_Directions for this task:_
Put the data from the line with "Task: Click the license number 00-B324-238348" through the end of the data into a two-column CSV with the column names text and answer, one row for each text and its answer, each value in a single quoted field with line breaks replaced by spaces. Leave the pictures out.

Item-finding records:
-*-*-
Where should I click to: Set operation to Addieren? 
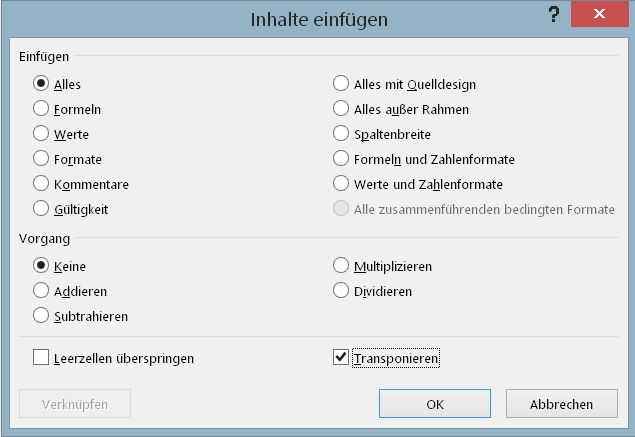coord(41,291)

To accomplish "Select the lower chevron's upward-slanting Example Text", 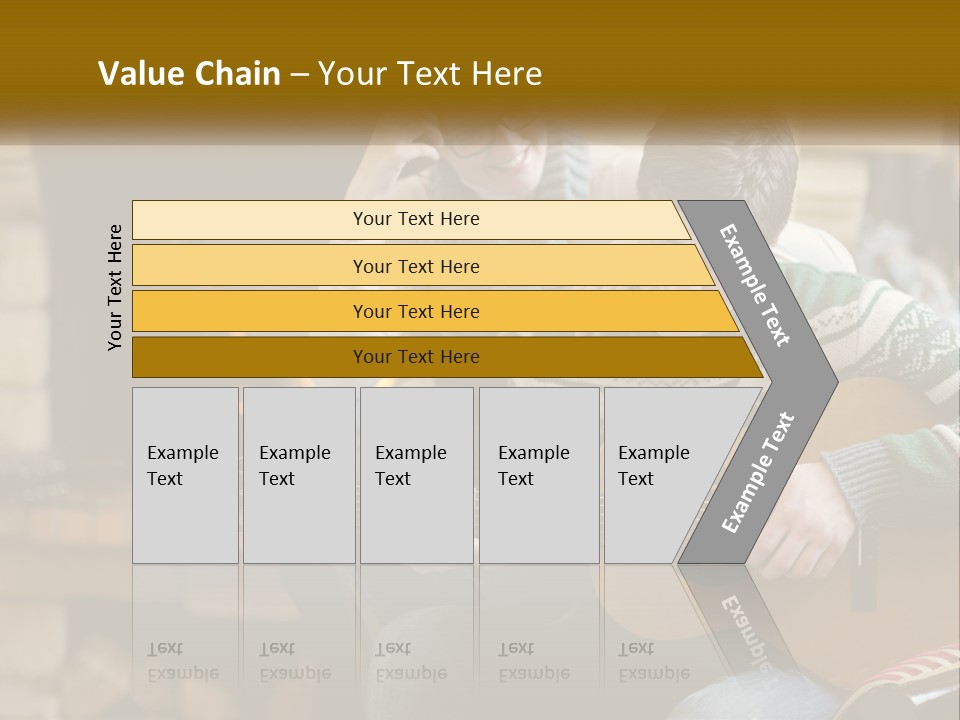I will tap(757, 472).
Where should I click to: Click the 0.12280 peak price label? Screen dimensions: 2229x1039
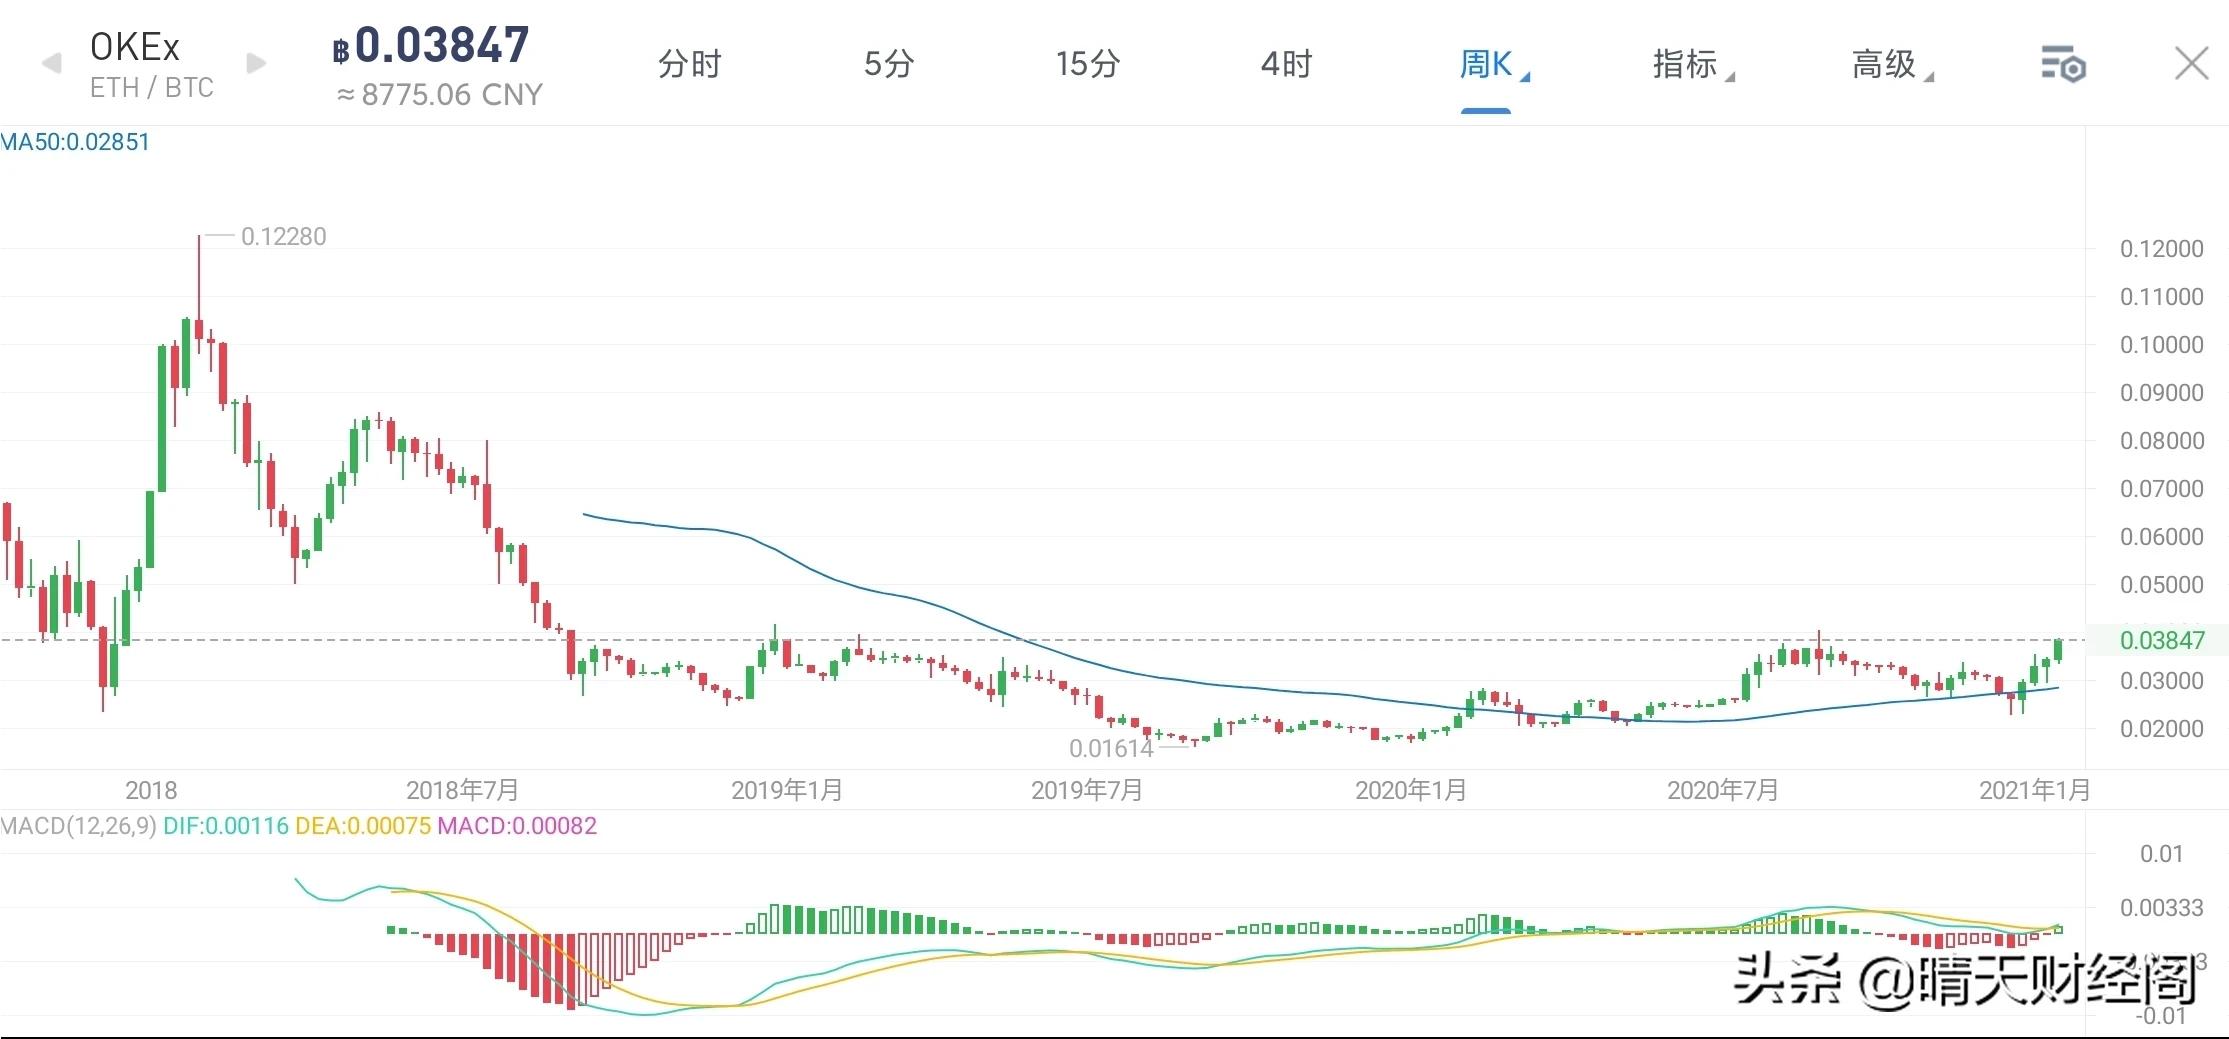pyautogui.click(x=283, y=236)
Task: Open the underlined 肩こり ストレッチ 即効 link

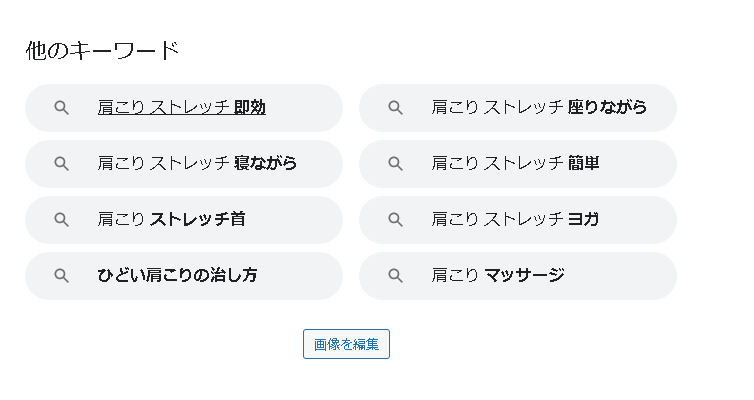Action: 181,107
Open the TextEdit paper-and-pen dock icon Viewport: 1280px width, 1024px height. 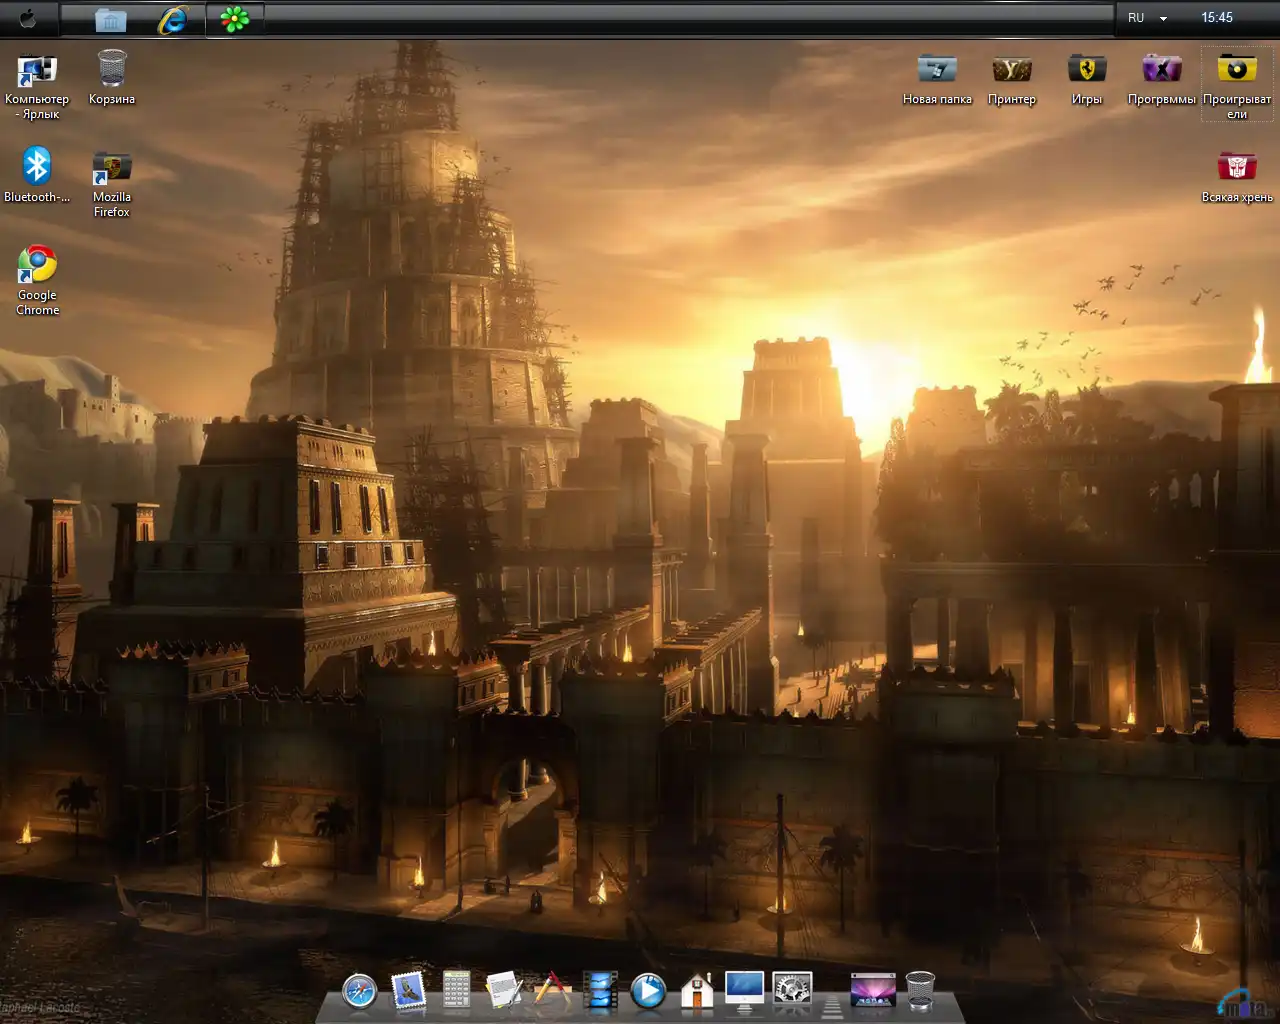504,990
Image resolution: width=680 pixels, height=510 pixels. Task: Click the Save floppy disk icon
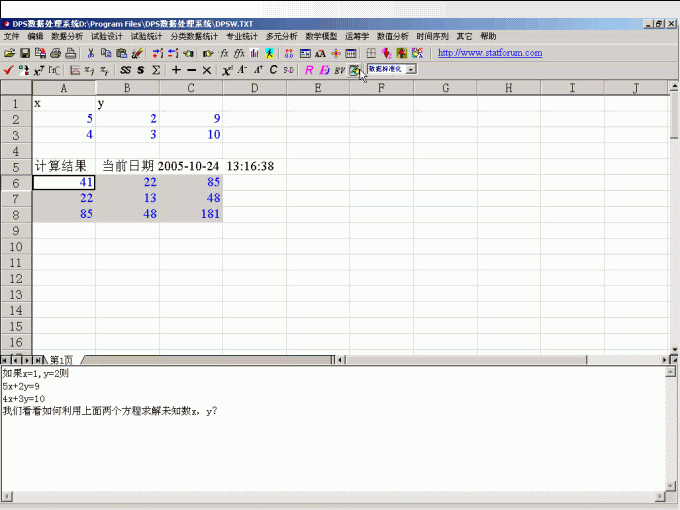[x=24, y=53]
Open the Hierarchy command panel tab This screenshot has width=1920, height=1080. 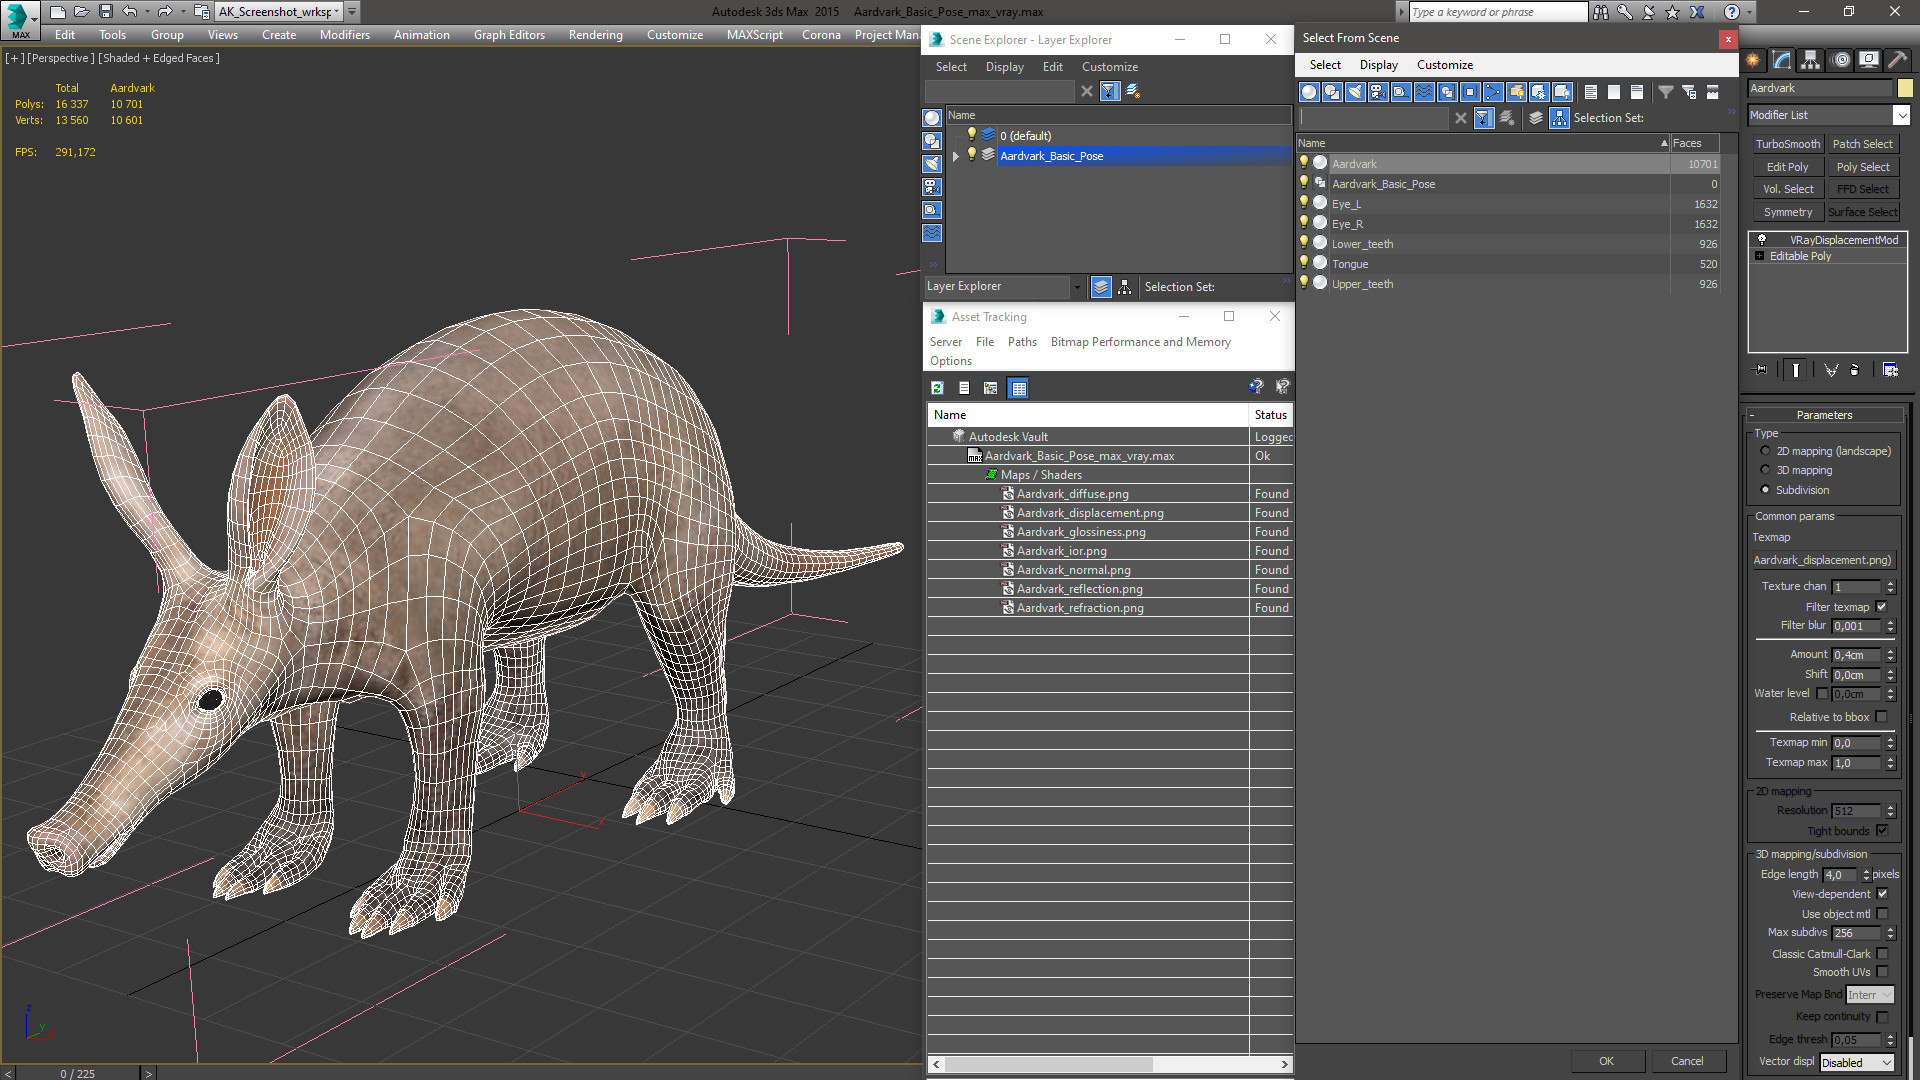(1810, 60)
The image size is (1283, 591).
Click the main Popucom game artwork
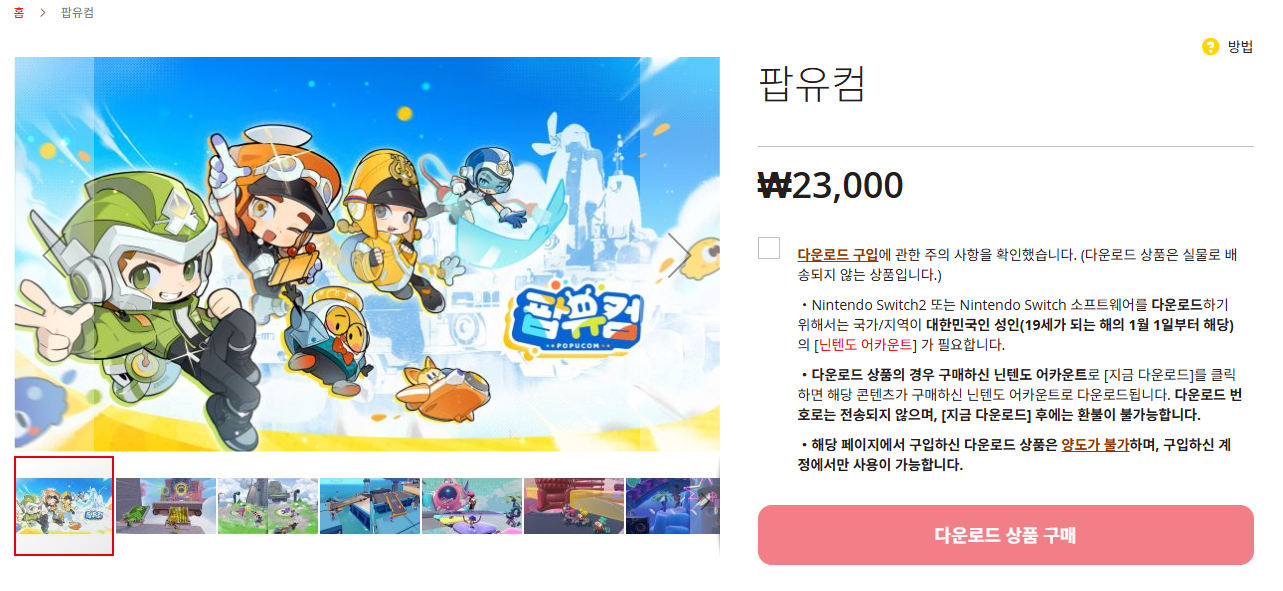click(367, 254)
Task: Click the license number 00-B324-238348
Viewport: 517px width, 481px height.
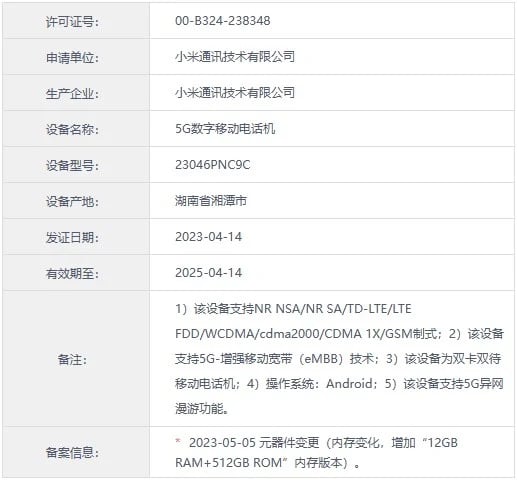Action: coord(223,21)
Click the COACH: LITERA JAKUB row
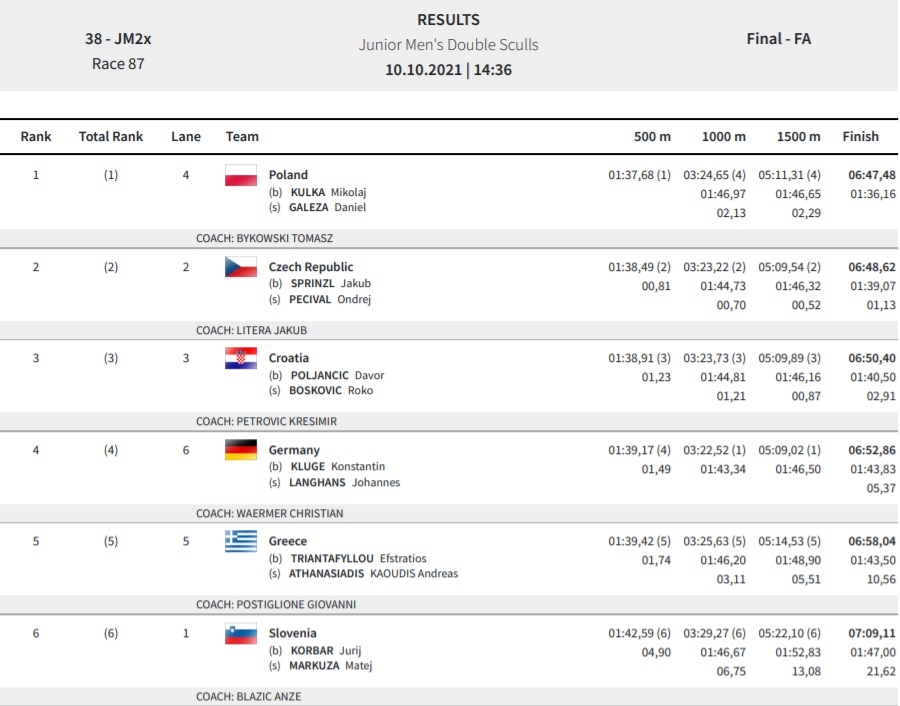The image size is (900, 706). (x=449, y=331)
-*-*-
_Solution to the exercise:_
text,answer
"Task: Click the license number 00-B324-238348 Viewport: 517px width, 481px height.","Action: coord(223,21)"
"Click the COACH: LITERA JAKUB row","The image size is (900, 706). (x=449, y=331)"